Team as stated is offering four versions of the SSD; 1TB, 2TB, and 4TB, unfortunately not an 8TB model. For endurance, our tested 2TB model has been rated at 1400 TBW. The series will be fitted with TLC written 3D NAND flash memory (vertically stacked over 176 layers). This allows the company to offer proper storage volumes. So instead of using Planar NAND, 3D NAND is used. 3D TLC NAND is physical vertical NAND cell stacking not to be confused with chip stacking in a multi-chip package. In 3D NAND, NAND layers, not chips, are stacked in a single IC. The good news is continued cost reduction, smaller die sizes and more capacity per NAND chip. Also, installed NAND toolsets in the wafer fabs can, for the most part, be reused, thereby extending the useful life of fab equipment. Unleashed by the PCIe 4.0 ready AMD B550/X570 chipset and Intel Rocket Lake-S / Alder Lake-S / Z590/ Z690, the SSD reaches up to an advertised ~7000 MB/sec sequential read – fourteen times the performance of many SATA SSDs and seventy times faster than some hard disk drives. The performance stems from the hugely increased bandwidth of PCIe 4.0 (PCI-Express Generation 4), a feature that will be made available to customers for the first time as part of the AMD X570 chipset and 3rd Generation AMD Ryzen Desktop Processors. Easily fitting into a PCIe 4.0 x4 M.2 slot, the NVMe interface has been bumped upwards to the new 1.4 protocol and high-density TLC NAND combine with a Phison PS5018-E18 controller to enable a new level of single-drive SSD performance. Boasting staggering numbers.

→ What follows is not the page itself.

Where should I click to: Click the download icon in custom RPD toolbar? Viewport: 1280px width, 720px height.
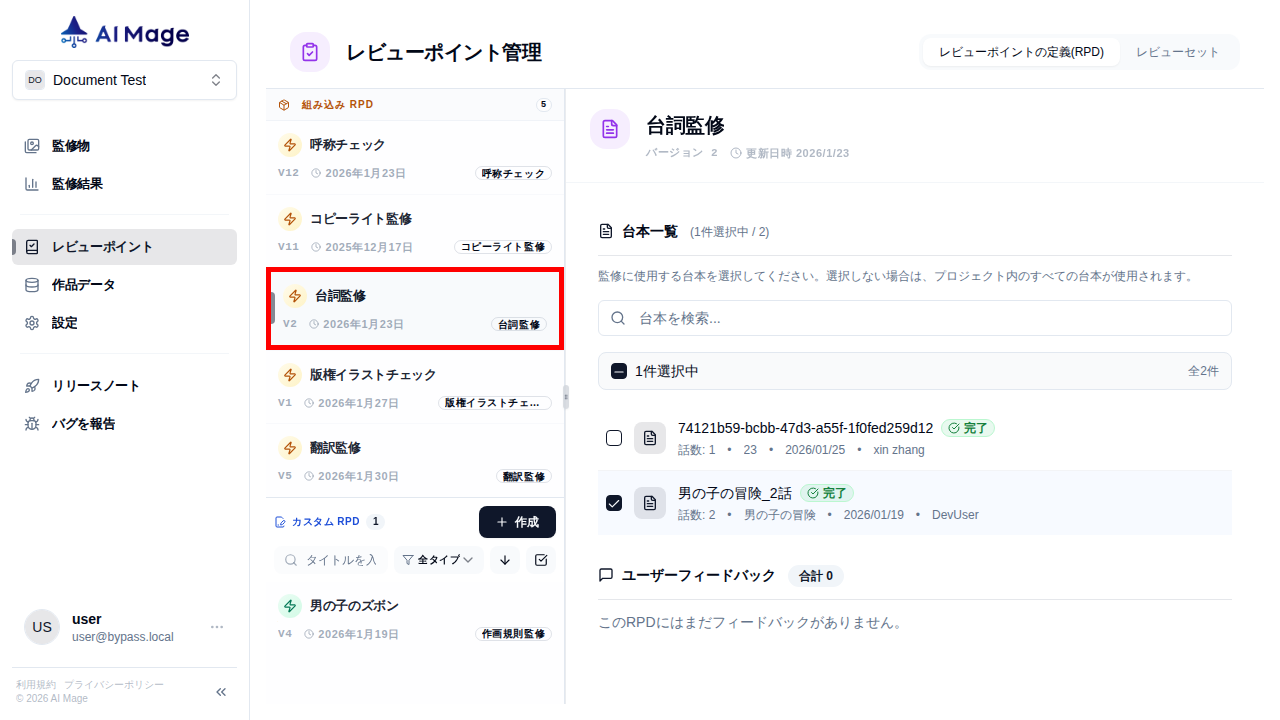(x=504, y=560)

Phison PS5018-E18 controller
Phison, based in Taiwan, is well-known for its flash NAND controllers, which have gained significant traction in recent years. In addition to being built on a Cortex-R5-based processor design, the PS5018-E18 controller is also constructed on TSMC’s 12nm process technology. Furthermore, the controller includes three Cortex R5 cores running at 1GHz, as well as two Dual CoXProcessor 2.0 cores running at a lower clock speed that handle the host’s requests as well as the SSDs’ own NAND management algorithms. In addition, the controller supports the APST, ASPM, and the L1.2 standby power state for efficiency, as well as thermal throttling to guarantee that the system operates at a cool temperature. The MP600, like the Sabrent Rocket 4 Plus, does, however, have a low throttle temperature restriction, similar to the Sabrent Rocket 4 Plus. Thermal throttling is activated when the temperature rises above 68 degrees Fahrenheit. This approach dynamically reduces speed by approximately 50 MBps for every 1 degree Celsius above the temperature limit set by the manufacturer. By upgrading this controller to NVMe revision 1.4, the transfer rate per channel has increased from 800MT/s to 1200MT/s. And when you do the arithmetic, you’ll find that the maximum transfer speed for both sequential reads and writes is approximately 7GB/s. In addition, random read/write performance would be quoted at 1 million IOPS, and all of this would be accomplished with a projected peak energy usage of 3W just for the controller.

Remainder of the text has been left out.